Although she did not name the buyer of the Hebrew College, she told JTA that it is the same as the new owner of Andover Newton's property, a foundation that is affiliated with Boston-based billionaire developer Gerald Chan.
Changing the demographics of the Jewish population in Greater Boston was another important consideration. The student structure of all programs of the Hebrew College has become more geographically diverse, with students and participants in the program living in areas outside of Newton. The graduate school for Jewish education offers online courses.
The announcement of last week is the latest chapter in the on-again, off-again plans to sell the building, designed by the famous Israeli architect Moshe Safdie.
Founded in 1921, the college moved to this location after having outgrown its crowded neighborhoods in a rushing mansion in Brookline, a town bordering Boston. The new building, with wings connected through a courtyard, was financed with a $ 32 million loan that included a tax-free bond and a $ 5.2 million loan guarantee from the combined Jewish philanthropists of Greater Boston.
Although many of the school's distinctive programs, including Me & # 39; ah for adult students, became national models, the college suffered financial distress. Over the years, it was forced to cut its budget and fire personnel.
In October 2010, Lehmann announced as president that the school would sell its building to solve its debt and was planning to share quarters with Andover Newton. Less than two years later, before a deadline to move, Lehmann and the board returned and renegotiated the loan, reducing the debt to $ 7.4 million. As part of the refinancing, the combined Jewish philosophers paid the money that was linked to the loan guarantee of the school. The Hebrew College could stay in his building.
Although she would not release the terms of the sale, Cohen Anisfeld told JTA that as part of the transaction, Hebrew College will pay back the federation $ 5.2 million.
"It is exciting that the money eventually goes back to the [Jewish] community, "she said, adding that she expects to deepen the relationship with the federation, which will continue to support the college with an annual contribution of just over $ 1.5 million." The budget for the 2019 academic year is $ 8.8 million. said Cohen Anisfeld.

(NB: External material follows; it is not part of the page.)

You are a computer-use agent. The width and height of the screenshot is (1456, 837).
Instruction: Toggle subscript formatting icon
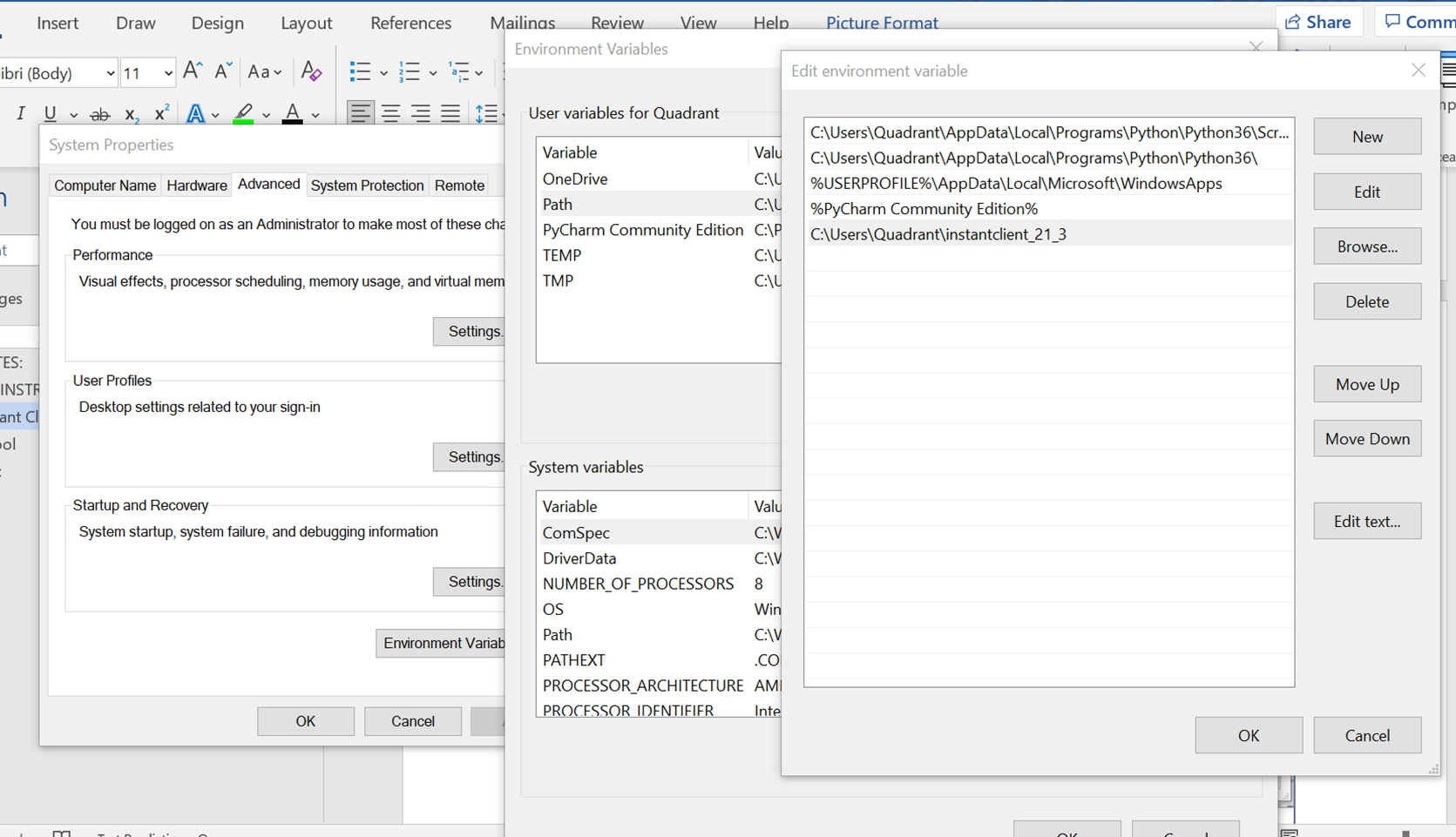tap(131, 114)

Rabbi David Starr, a one-time leader of the Hebrew College who still teaches there, considered the move a good step that the school will position to focus on its mission and strengths. Starr, who had no prior knowledge of sales, is a scholar of Jewish history and a research assistant at Brandeis University.

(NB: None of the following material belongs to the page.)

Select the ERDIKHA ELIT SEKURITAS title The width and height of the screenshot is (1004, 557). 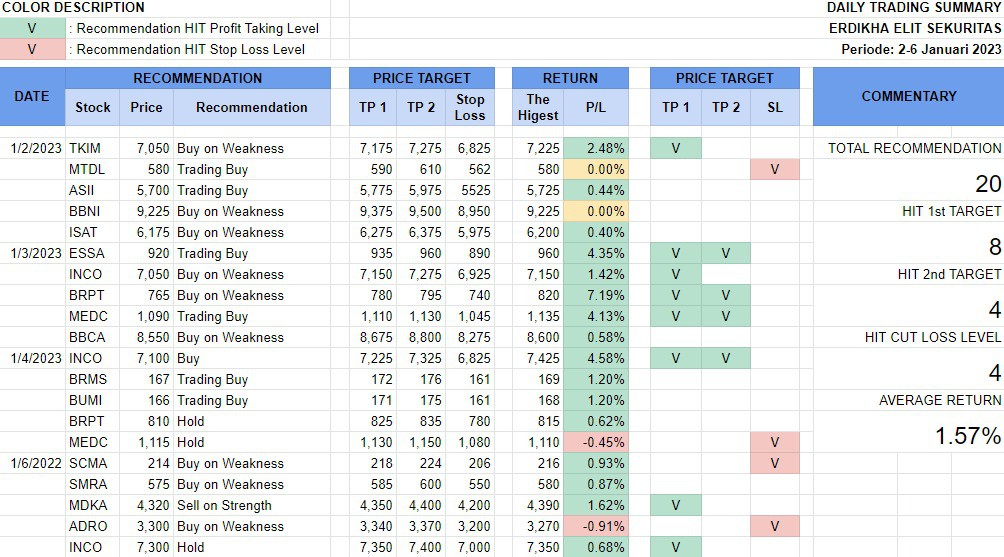click(x=915, y=28)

The older conventional view that larger and more exclusive facilities are needed to attract students is a dubious proposition & # 39; turned out, Starr told JTA in a telephone conversation. First-generation Jewish immigrants who built prominent buildings did so to announce to their neighbors that they had arrived.

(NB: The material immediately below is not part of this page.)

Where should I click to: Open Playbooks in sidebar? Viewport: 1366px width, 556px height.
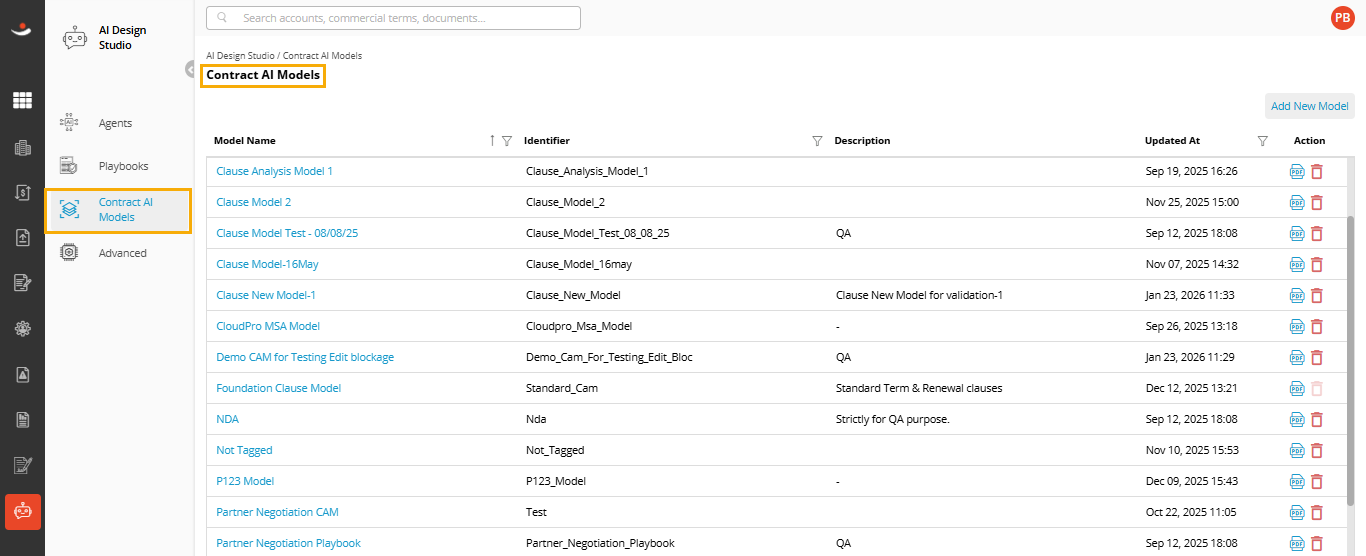pyautogui.click(x=123, y=166)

"The thing that has made it dynamic in the last year and a half has been the program," said Starr about the lecture.
He said that the financial burden of the debt and the maintenance of the building could be a distraction from the mission of the school.
"As far as they have taken this off the table, I think that's great," Starr said.
Cohen Anisfeld is optimistic and looks ahead.
"I see this as the launch of an arc of three years to the centenary in the fall of 2021," she said. "All this in the context of imagining what the next phase will be, who wants to build on our strengths and innovate in the ways in which we serve the Jewish world, and to be able to do so from a budgetary responsibility basis."
Since the announcement, said Cohen Anisfeld, she has had many conversations with people who have been part of the history of the school. Although many are sad about the loss of the building and the adjustment may be difficult, she acknowledged, there is also some relief to get the Hebrew College on a solid foundation.
"I am so touched by the pouring out of support," she said.